Determining the popularity of our elected officials has typically been the responsibility of polling companies who generate the samples, process the data and deliver the reports. The world of polling, however, is changing. Due to the explosion of social media, an abundance of data and inexpensive tools are available to those who want to generate their own conclusions about pretty much anything that generates public information. My friends and I, all enrolled in the same artificial intelligence course at the University of British Columbia, decided to harness this abundant data and our newly aquired AI knowledge to build a system that could determine the popularity of the President of the United States on any given day based on Twitter traffic.

 Data Collection

Twitter’s streaming API was used to capture all tweets containing the term “obama” in real time. To perform this task, a PHP script was developed using Phirehose to capture the tweets matching our criteria and store them as daily chunks. The script ran 16 hours per day for 15 days and cleaned the tweets as they were captured in order to remove URLs and punctuation which were deemed unnecessary for the purposes of the project. All tweets were converted to lower case and stop words (is, the, it etc.) were removed to make post processing faster and simpler.

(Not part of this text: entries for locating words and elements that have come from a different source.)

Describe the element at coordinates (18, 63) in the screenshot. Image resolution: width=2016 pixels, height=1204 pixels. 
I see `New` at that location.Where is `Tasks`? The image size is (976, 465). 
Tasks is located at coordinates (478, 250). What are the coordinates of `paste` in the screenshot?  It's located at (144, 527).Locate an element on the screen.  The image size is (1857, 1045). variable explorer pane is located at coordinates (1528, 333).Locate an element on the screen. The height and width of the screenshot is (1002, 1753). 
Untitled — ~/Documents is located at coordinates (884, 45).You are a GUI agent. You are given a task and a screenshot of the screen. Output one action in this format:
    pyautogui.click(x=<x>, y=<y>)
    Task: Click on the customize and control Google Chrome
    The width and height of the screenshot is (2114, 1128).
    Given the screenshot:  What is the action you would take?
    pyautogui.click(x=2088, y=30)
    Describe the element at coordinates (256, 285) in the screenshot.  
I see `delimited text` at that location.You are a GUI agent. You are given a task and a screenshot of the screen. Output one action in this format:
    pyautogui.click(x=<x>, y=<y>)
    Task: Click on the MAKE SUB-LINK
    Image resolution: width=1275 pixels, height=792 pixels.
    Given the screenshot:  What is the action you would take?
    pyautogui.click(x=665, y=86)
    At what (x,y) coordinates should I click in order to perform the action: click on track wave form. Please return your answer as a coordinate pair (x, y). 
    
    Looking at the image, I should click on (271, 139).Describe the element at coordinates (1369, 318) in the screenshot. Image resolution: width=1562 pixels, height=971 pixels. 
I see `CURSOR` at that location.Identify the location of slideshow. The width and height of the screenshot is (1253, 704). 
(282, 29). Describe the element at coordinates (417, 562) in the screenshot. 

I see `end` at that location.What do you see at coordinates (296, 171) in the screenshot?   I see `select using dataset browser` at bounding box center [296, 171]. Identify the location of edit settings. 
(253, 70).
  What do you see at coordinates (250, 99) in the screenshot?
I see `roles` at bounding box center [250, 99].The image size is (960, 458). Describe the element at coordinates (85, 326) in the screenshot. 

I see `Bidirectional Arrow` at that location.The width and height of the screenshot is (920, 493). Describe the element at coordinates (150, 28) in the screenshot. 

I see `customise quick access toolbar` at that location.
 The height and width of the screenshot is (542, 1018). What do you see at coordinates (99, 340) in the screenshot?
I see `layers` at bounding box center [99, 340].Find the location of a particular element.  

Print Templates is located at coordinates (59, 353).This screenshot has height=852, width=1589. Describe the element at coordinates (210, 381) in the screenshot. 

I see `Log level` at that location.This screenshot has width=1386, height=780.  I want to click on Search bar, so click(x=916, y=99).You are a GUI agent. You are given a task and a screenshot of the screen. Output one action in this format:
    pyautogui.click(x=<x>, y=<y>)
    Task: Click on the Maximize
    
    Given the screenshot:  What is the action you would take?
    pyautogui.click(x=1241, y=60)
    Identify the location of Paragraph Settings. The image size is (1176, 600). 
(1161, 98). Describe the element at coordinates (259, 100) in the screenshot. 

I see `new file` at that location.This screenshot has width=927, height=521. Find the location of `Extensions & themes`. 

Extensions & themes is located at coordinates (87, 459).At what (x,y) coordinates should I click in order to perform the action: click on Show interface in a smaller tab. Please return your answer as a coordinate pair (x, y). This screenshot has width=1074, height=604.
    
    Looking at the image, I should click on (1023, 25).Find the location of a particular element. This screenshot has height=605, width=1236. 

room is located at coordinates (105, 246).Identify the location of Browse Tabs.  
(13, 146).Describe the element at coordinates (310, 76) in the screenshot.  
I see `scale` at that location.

Naive Bayes Classification

In order to predict how a word would be related to a popularity level, the system that we designed had to be trained. The Rasmussen Report, which provides daily presidential ratings from polling results, was used to train our classifier. Each word was assigned a probability given a class which was one of a spread of values provided by the Rasmussen Report. In the case of our tool, the Rasmussen Report had a maximum rating of -11 and a minimum rating of -18. Given these ratings, the maximum probability for a given word, in reference to the range of ratings, was assigned to that word. The Naives Bayes Classifier was used since we assumed that all tweets were conditionally independent of eachother in determining Prob(Rating | Word 1,…,Word n). Tweets were then classified based on the presence of words that, using the Bayes Classifier, became associated with a given classification of popularity.

Results

The results were both predictable and surprising. Despite the small amount of training data and the short collection time frame, our classifier correctly predicted the same presidential approval rating as the Rasmussen report 64% of the time. While hardly proof that naive bayes was effective at classifying twitter data, these results demonstrated the ability of a simple classification scheme in combination with plentiful training data to make relatively accurate predictions. However, to dampen enthusiasm about already modest results, the training data was fairly one dimensional. Changes in the presidential approval rating were not large during our training phase and overall approval ratings were negative for the entire collection period. In order to have a better chance of making accurate predictions, more data over a longer time period, with lots of variation would likely result in more accurate classification

 Business Use Cases for Classification

Business applications in the web application market that make use of AI powered classification are not immediately obvious. However, there are many ways that automated classification can be used to aid business functions. Help systems that classify combinations of words as pertaining to a certain problem can provide smaller, more specific set of solutions to customers, allowing them to troubleshoot issues more quickly. Images can also be classified to automate folder creation or to help generate ads that matched a users interests more closely. And then, of course, is the continued ability to predict popularity of anything that generates enough data to train a classifier.

In general, AI classification adds another way for developers to serve their customers more detailed and interesting products, that more accurately and automatically reflect interests and needs. As more data becomes available at a low cost to the consumer, the opportunities for developing new and innovative products are enormous.